Home care agencies aim to help with this difficult process by providing comprehensive and coordinated care, helping families navigate the often confusing and exhausting maze the health care system can be. Many home care agencies have one person who takes on this role, directly working with each family to manage the care, helping family members understand what steps they should take next. This type of person can make a big difference.
“It relieves the stress on the family and it can make overall care more effective because you have someone who is in there, by the family’s side, who has experience and can take care of things before they balloon out of proportion,” said Belinda Gordon, owner of the Homewatch CareGivers office in Lehigh Valley, Penn.
To help her clients, Belinda recently hired Michele Taylor, RN, as a case manager. Her role is to be an advocate and liaison for families to help them coordinate a loved one’s care.
“It’s like having a personal assistant for care. You get to say what you want to have happen, what decision you want and which doctor you need to communicate it to, and the care coordinator can go out there and make it happen,” Belinda said.
Michele comes to the home care industry after spending years working as a nurse in oncology. She says the experience taught her how strong she is and she wants to use that strength to help those who need help to continue living independently at home.
“From my time in oncology, I knew I could help people die, but now I want to help people live,” Michele said. “In the hospital, I always felt like I only had time to give a patient some medicine and then I had to rush to another room.
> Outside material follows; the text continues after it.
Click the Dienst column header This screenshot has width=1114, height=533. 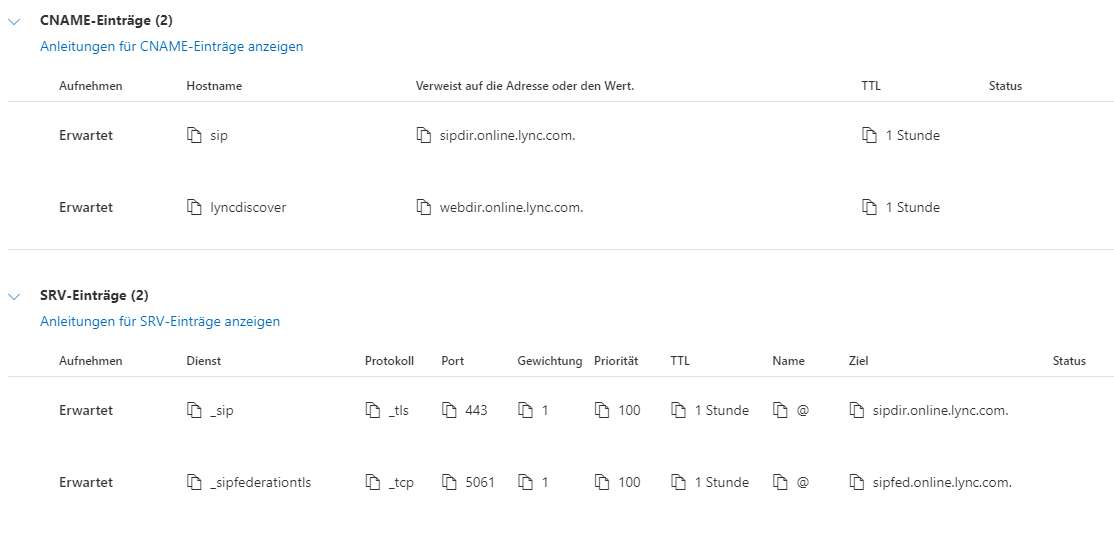tap(203, 361)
Now, I can get to know people, hear their stories, get to know them and make sure they get the care they want – the therapist will be there at a time that is convenient for them.”
Belinda likes to call this type of coordination person-directed care because the people her caregivers help choose how and when they want assistance. This could range from scheduling therapy appointments to when they want to shower. This role in deciding what senior home care services they receive empowers them and helps to alleviate looming feelings of helplessness, depression or boredom.
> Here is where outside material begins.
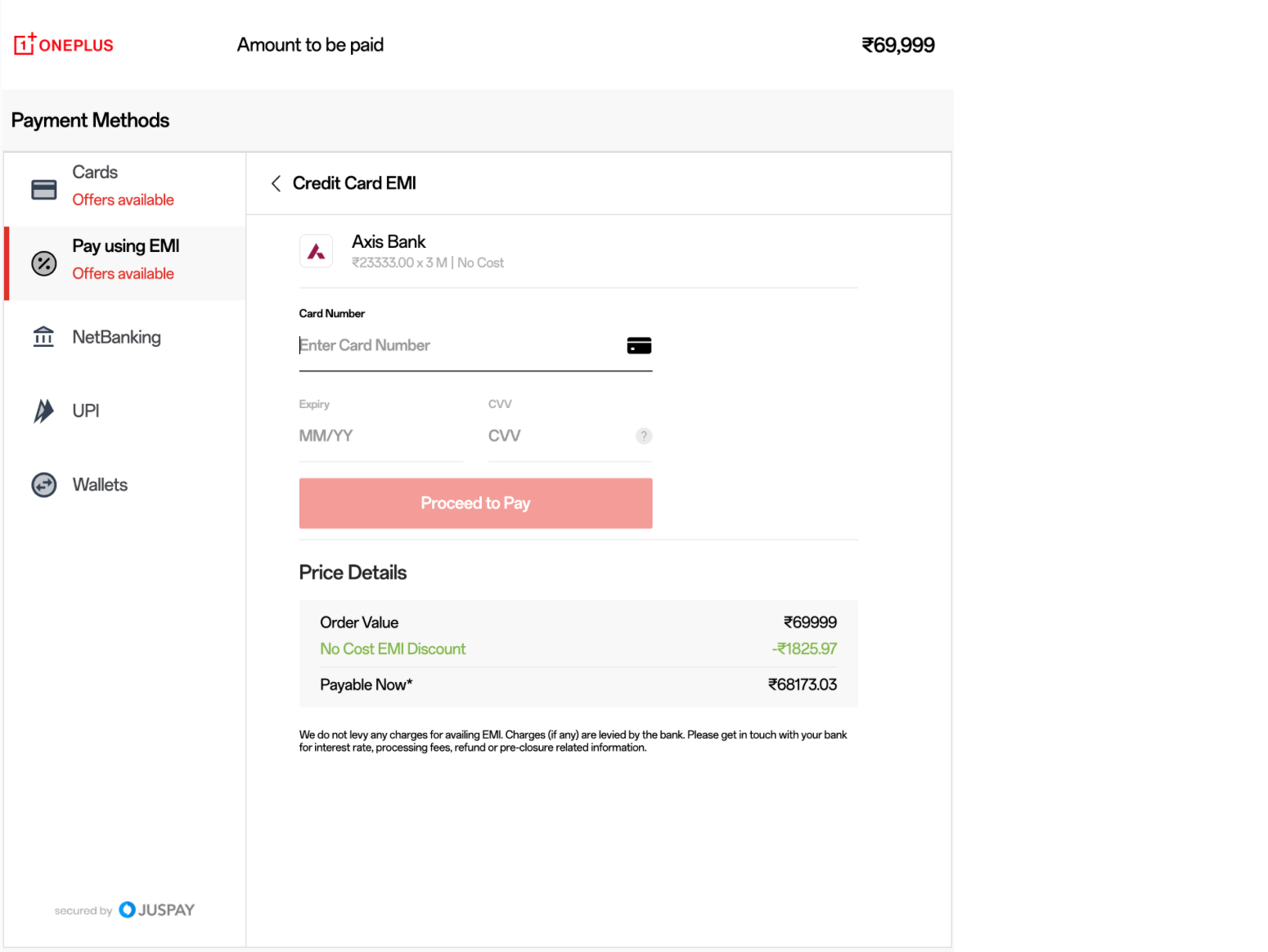This screenshot has height=952, width=1268.
Task: Click the Juspay logo
Action: (157, 910)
“Our overall goal is to keep people at home, keep them healthy, and keep them happy. We want to provide them with what they need to stay at home,” Michele said. “One of the things I learned in the hospital is that people want to be at home where they are comfortable.”
For Michele, care coordination and person-directed care comes down to one main point: Respect.
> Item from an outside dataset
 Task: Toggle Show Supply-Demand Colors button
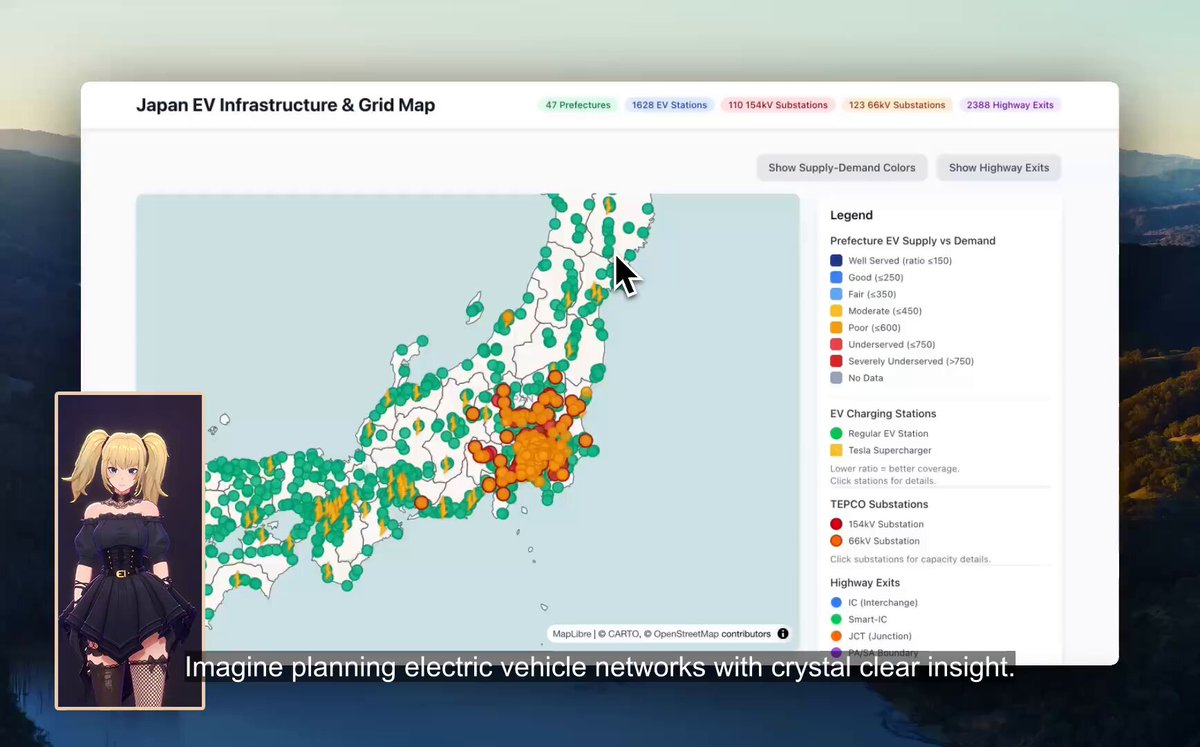click(842, 168)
“People, no matter their age, want to be treated like they still count and they still matter. You hear stories all the time of people who become lonely and unhappy in many care situations. Their family becomes focused on handling the situation instead of connecting with a loved one. But if I can help their families by managing care for them, taking away some of the worry, they are free to enjoy the time with their elderly father or mother,” Michele said.
Michele looks forward to helping families navigate their way through the health care system, helping them understanding which doctor they need to talk to, the complications of a specific condition, and the effects of a certain medication.
“My grandmother passed away last fall at 93. If a doctor told her to take a pill, she took the pill without question. If she didn’t like something the doctor said, she wouldn’t go out and get a second option. Now, in my role as an advocate, I can give them a voice they don’t know they need. I am able to look at everything around them that can affect their quality of life,” Michele said.
This quality of life includes finding ways to attend church on Sundays even though your need for oxygen makes it difficult. It includes trips to the grocery store or market instead of just sitting inside the house all day. And it includes traveling to visit family or friends in their homes. People who need elder home care can still do these sorts of activities; they just need a little help to make it happen.
“Quality of life is being able to live well and the best you can, rather than just sitting there and waiting for the end. Everybody deserves this type of life,” Michele said.